+++ KUTIPAN TERPILIH +++
Jakarta, (Antaranews Kalsel) - Gubernur Bank Indonesia (BI) Agus Martowardojo memandang perlunya langkah-langkah penguatan terutama dari sisi mikro untuk mengatasi berbagai kerentanan di dalam negeri di tengah ketidakpastian dan gejolak ekonomi global.
  
  
"Kami melihat sekurang-kurangnya terdapat dua kerentanan mikro dalam perekonomian nasional," ujar Agus saat penandatanganan fasilitas lindung nilai (forex line) oleh PT Bank Mandiri (Persero) Tbk, PT Bank Negara Indonesia (Persero) Tbk, dan PT Bank Rakyat Indonesia (Persero) Tbk kepada PT Perusahaan Listrik Negara (Persero) di Jakarta, Jumat.
+++ MATERI YANG DISEDIAKAN +++
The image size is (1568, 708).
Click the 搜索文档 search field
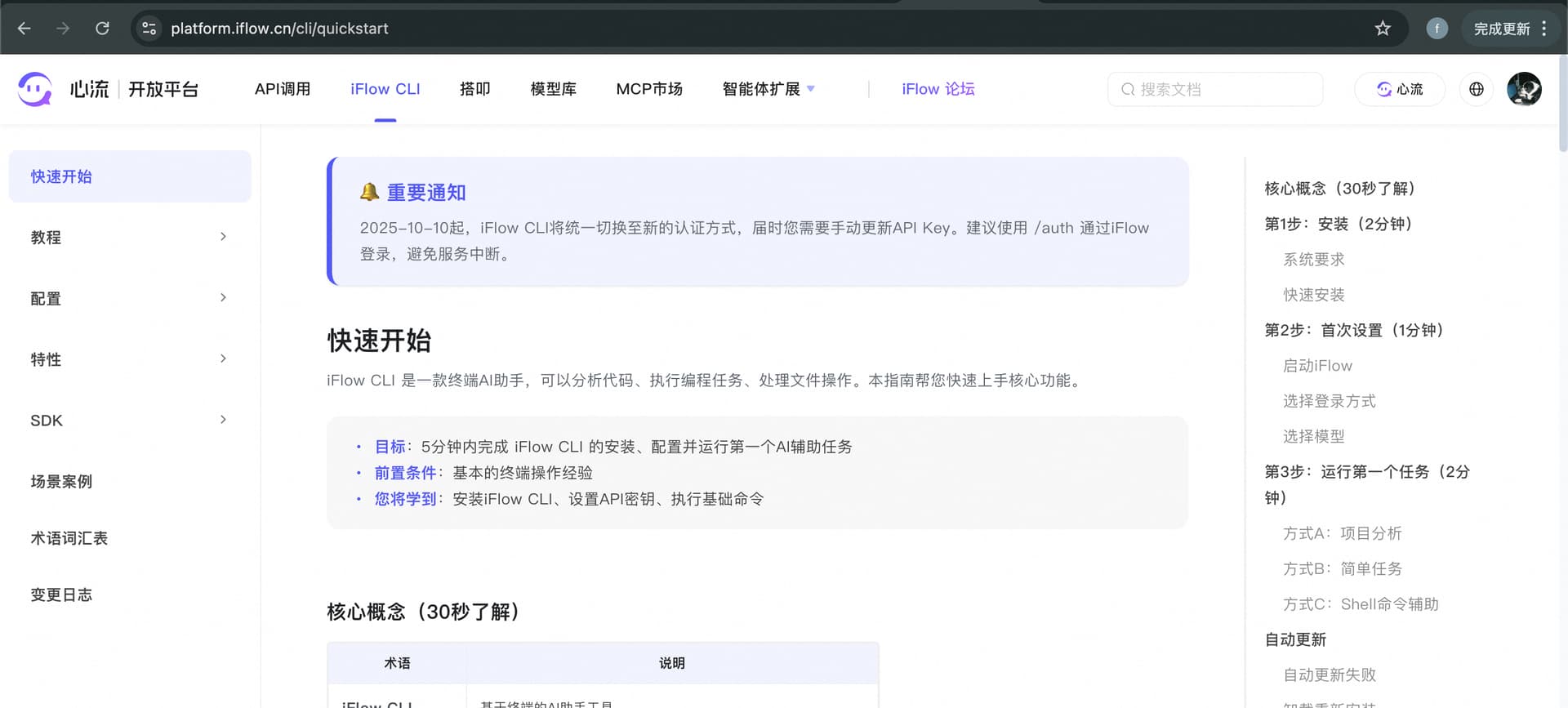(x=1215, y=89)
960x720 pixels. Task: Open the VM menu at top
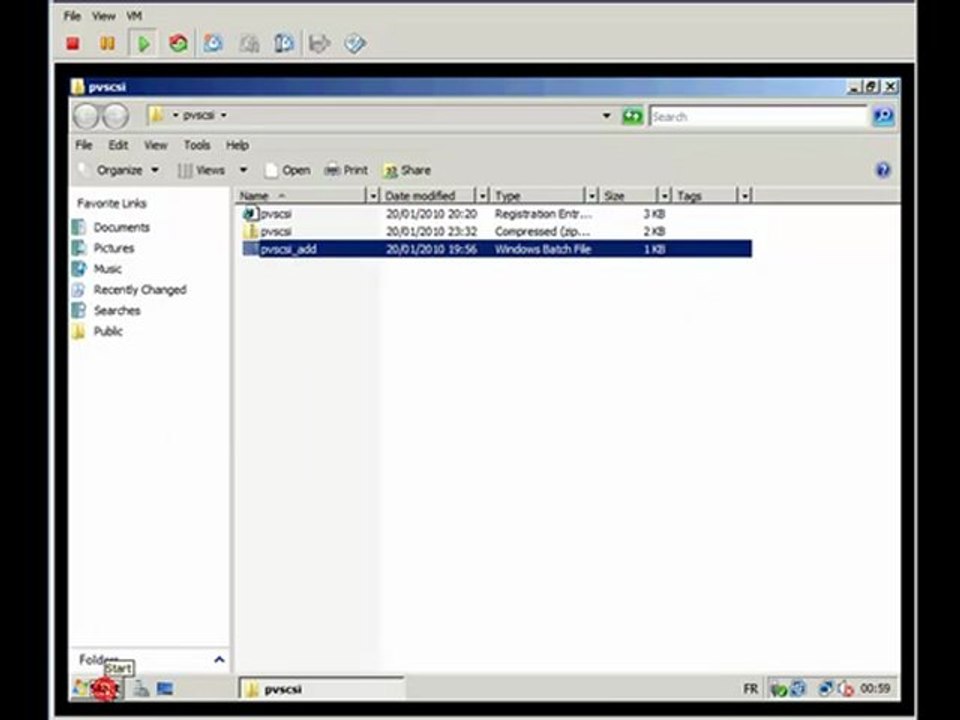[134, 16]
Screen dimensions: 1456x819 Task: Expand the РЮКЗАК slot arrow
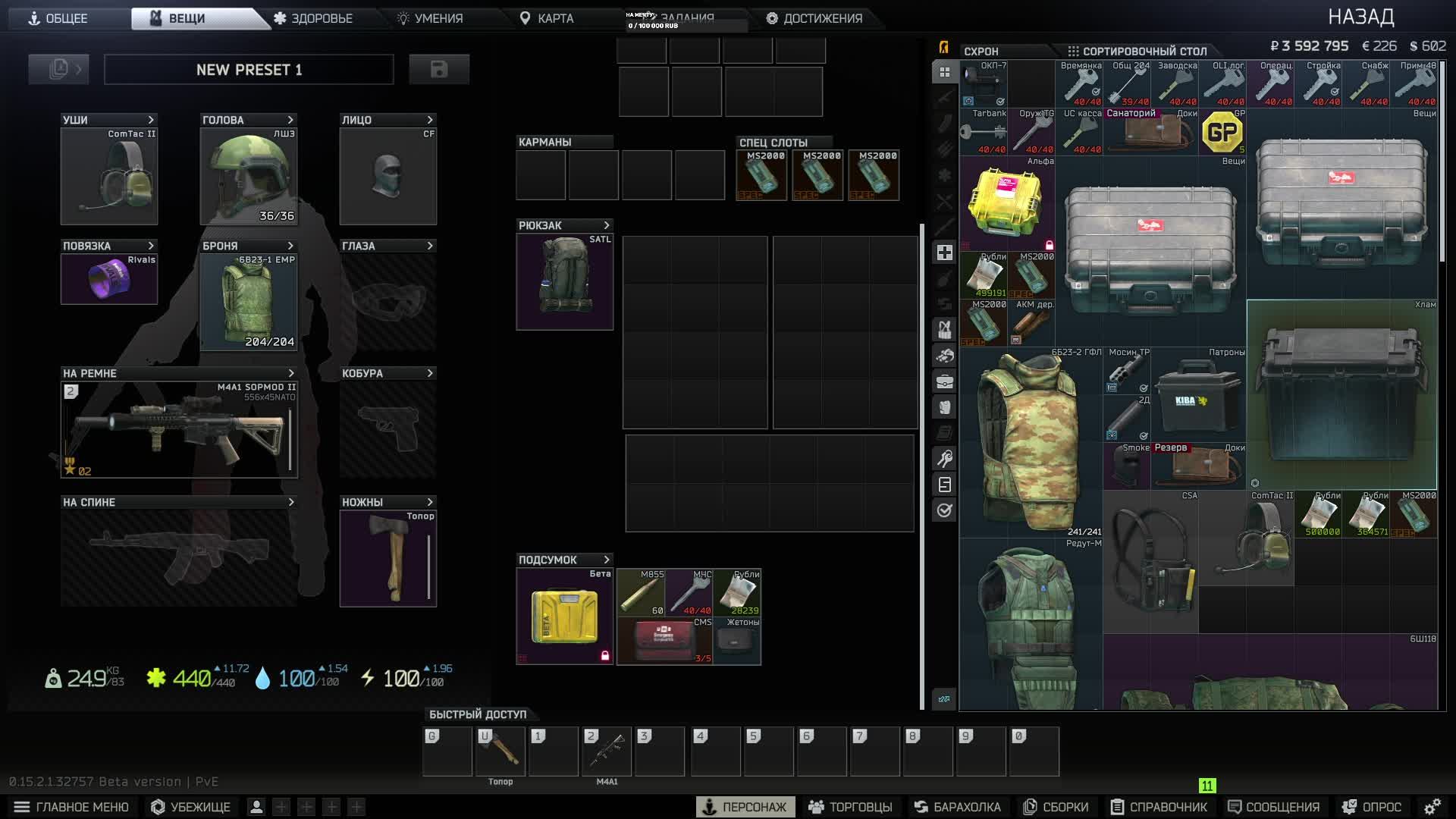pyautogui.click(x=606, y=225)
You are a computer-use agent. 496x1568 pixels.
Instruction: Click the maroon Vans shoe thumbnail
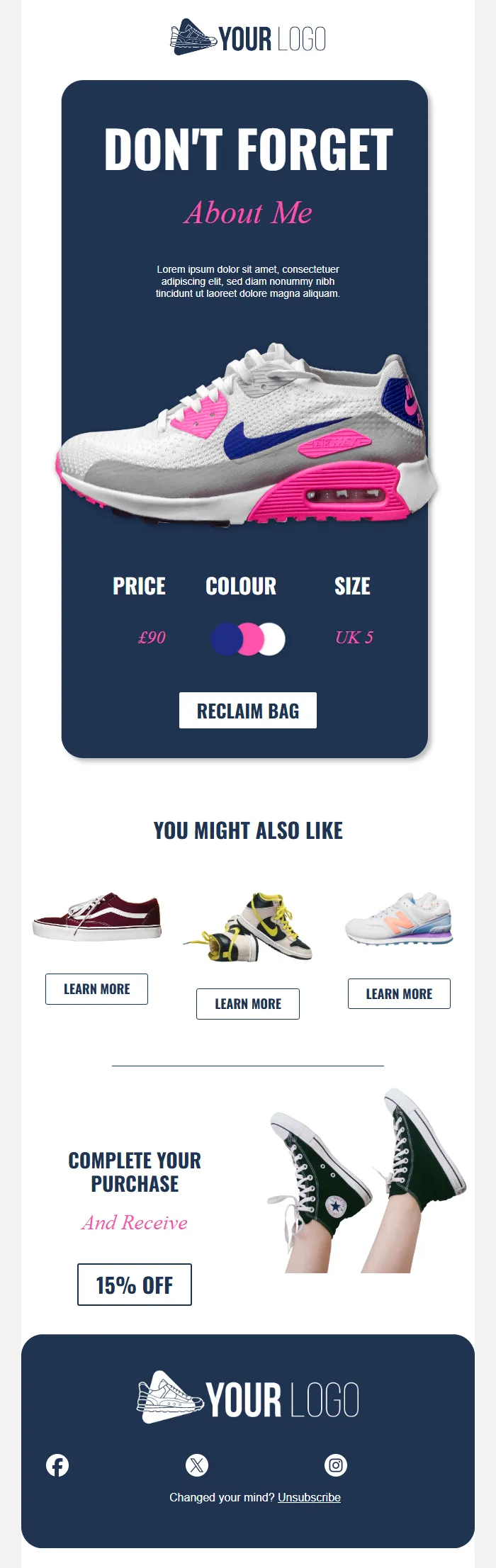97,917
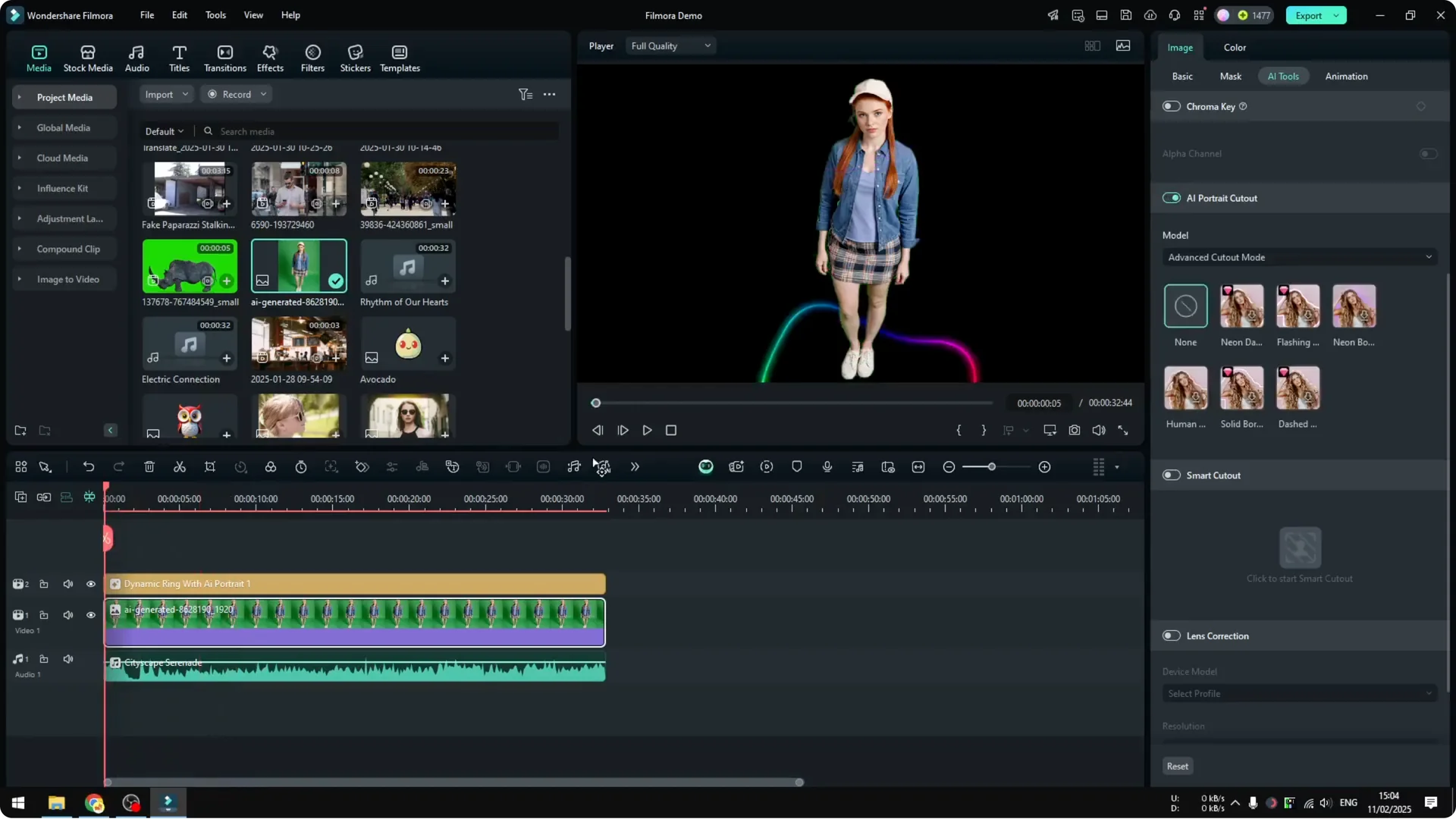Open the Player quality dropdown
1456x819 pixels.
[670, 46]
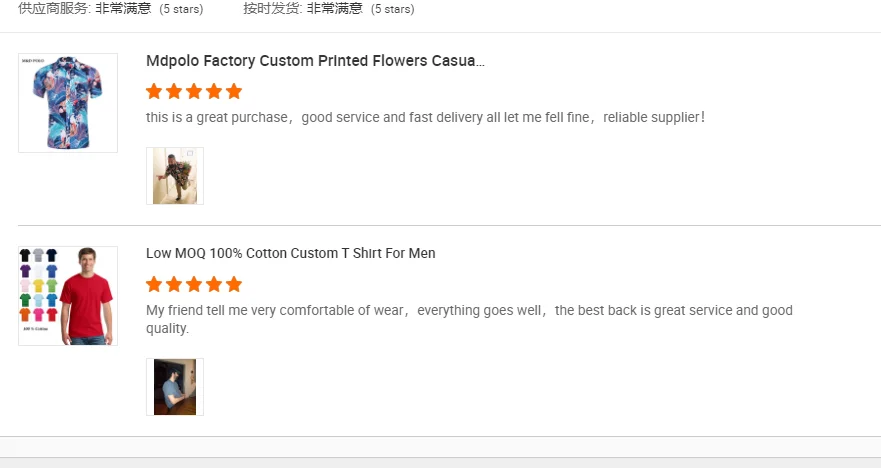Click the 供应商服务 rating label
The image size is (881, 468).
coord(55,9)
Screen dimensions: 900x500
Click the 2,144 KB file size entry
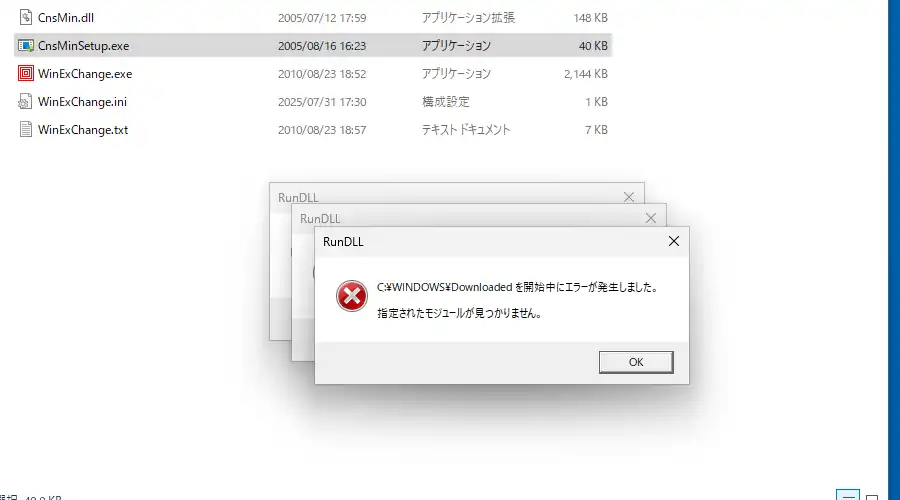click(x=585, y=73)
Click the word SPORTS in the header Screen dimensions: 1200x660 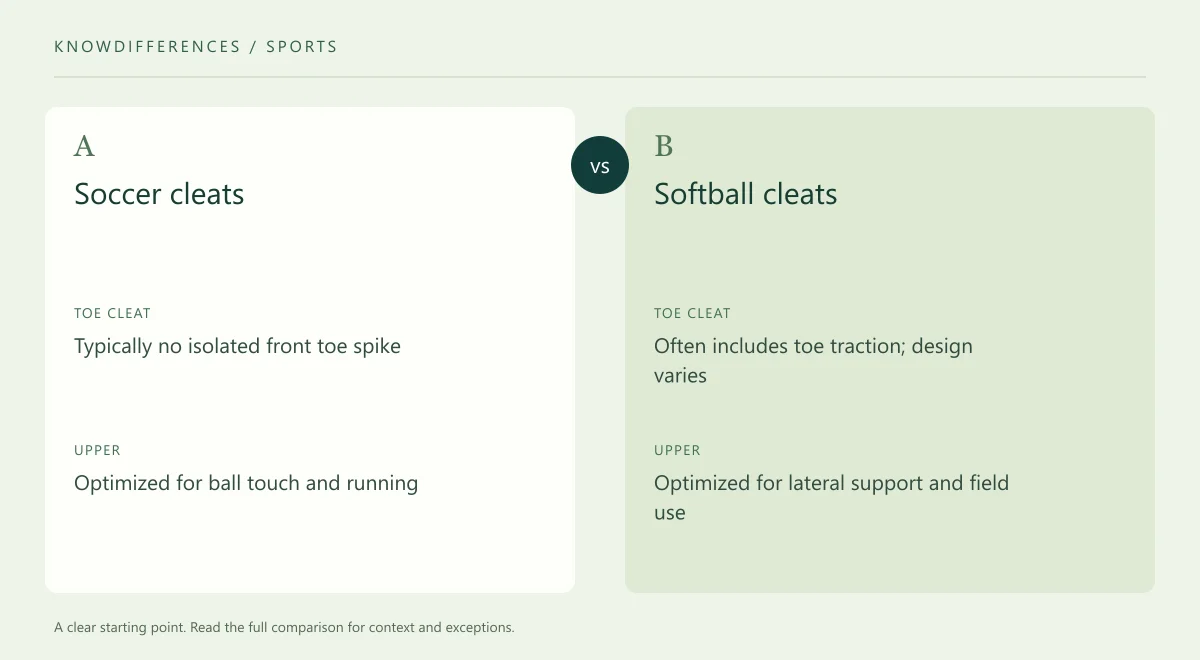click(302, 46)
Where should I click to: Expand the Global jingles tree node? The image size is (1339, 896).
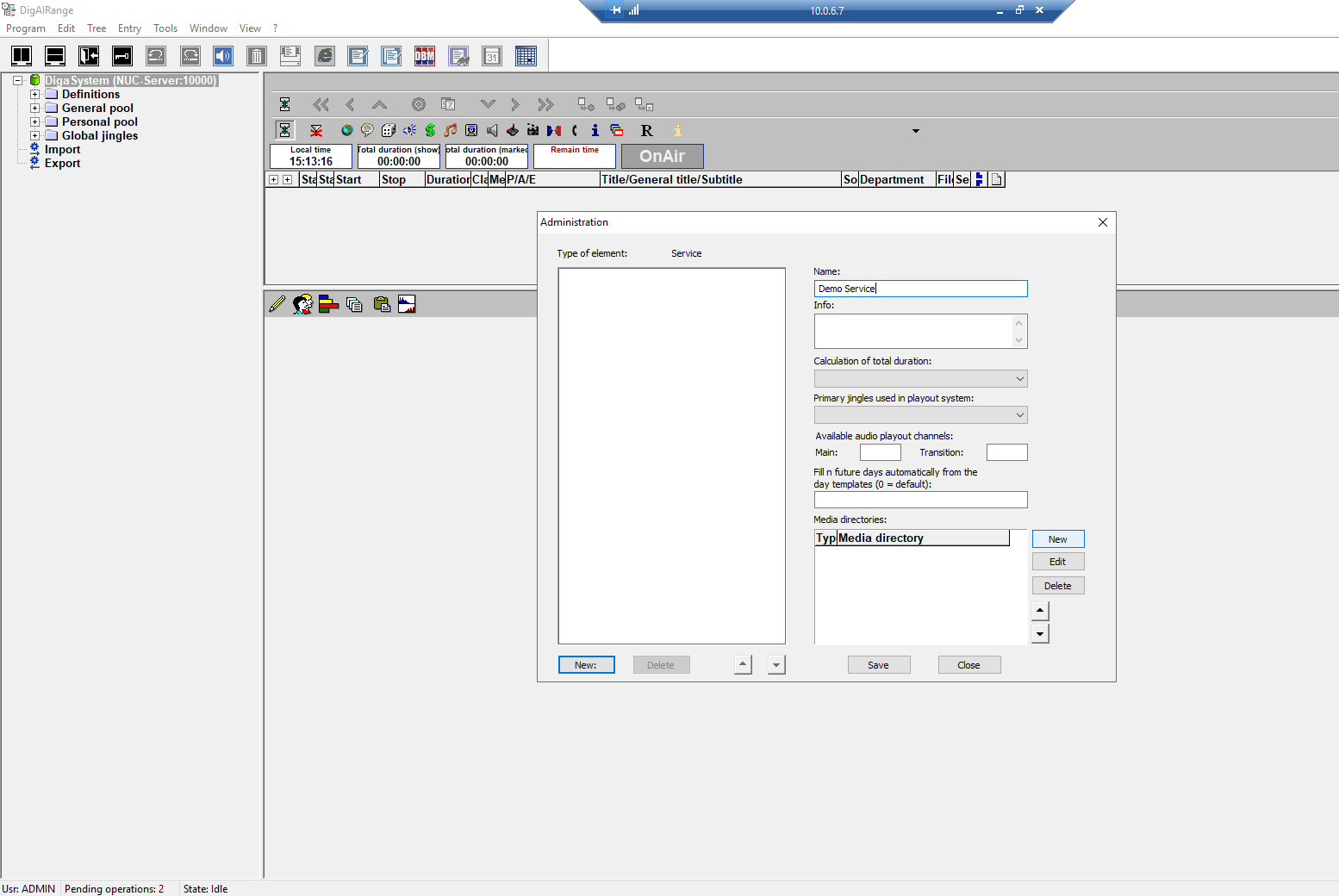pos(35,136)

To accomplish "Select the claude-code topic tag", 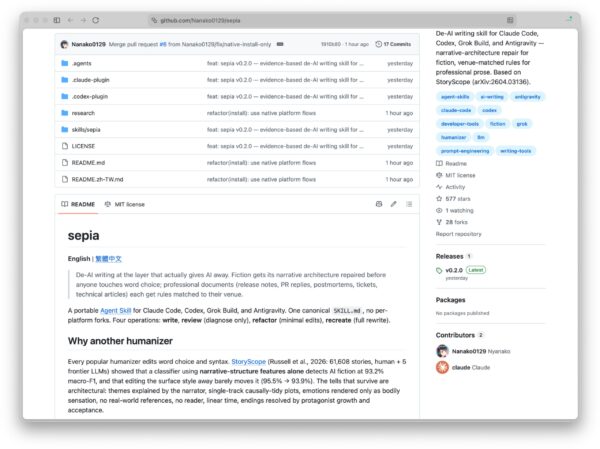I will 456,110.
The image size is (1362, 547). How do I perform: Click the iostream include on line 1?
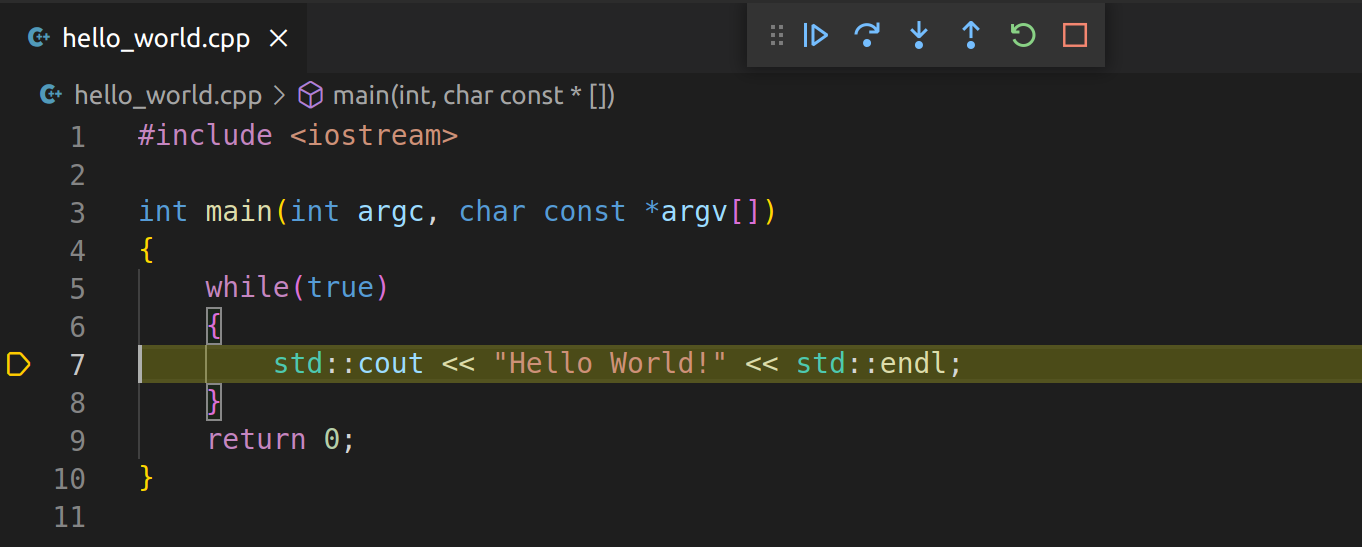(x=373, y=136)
+++
### TUGAS 1
Menurut kutipan berita, siapa yang menjabat sebagai Gubernur Bank Indonesia?
### TUGAS 2
Sebutkan semua bank yang menandatangani fasilitas lindung nilai kepada PT Perusahaan Listrik Negara (Persero) dalam kutipan berita.
### TUGAS 3
Salin kata demi kata bagian kutipan berita dari "Jakarta, (Antaranews Kalsel)" sampai dengan "di Jakarta, Jumat.".

### JAWABAN LENGKAP 1
Agus Martowardojo.

### JAWABAN LENGKAP 2
- PT Bank Mandiri (Persero) Tbk
- PT Bank Negara Indonesia (Persero) Tbk
- PT Bank Rakyat Indonesia (Persero) Tbk

### JAWABAN LENGKAP 3
Jakarta, (Antaranews Kalsel) - Gubernur Bank Indonesia (BI) Agus Martowardojo memandang perlunya langkah-langkah penguatan terutama dari sisi mikro untuk mengatasi berbagai kerentanan di dalam negeri di tengah ketidakpastian dan gejolak ekonomi global.
  
  
"Kami melihat sekurang-kurangnya terdapat dua kerentanan mikro dalam perekonomian nasional," ujar Agus saat penandatanganan fasilitas lindung nilai (forex line) oleh PT Bank Mandiri (Persero) Tbk, PT Bank Negara Indonesia (Persero) Tbk, dan PT Bank Rakyat Indonesia (Persero) Tbk kepada PT Perusahaan Listrik Negara (Persero) di Jakarta, Jumat.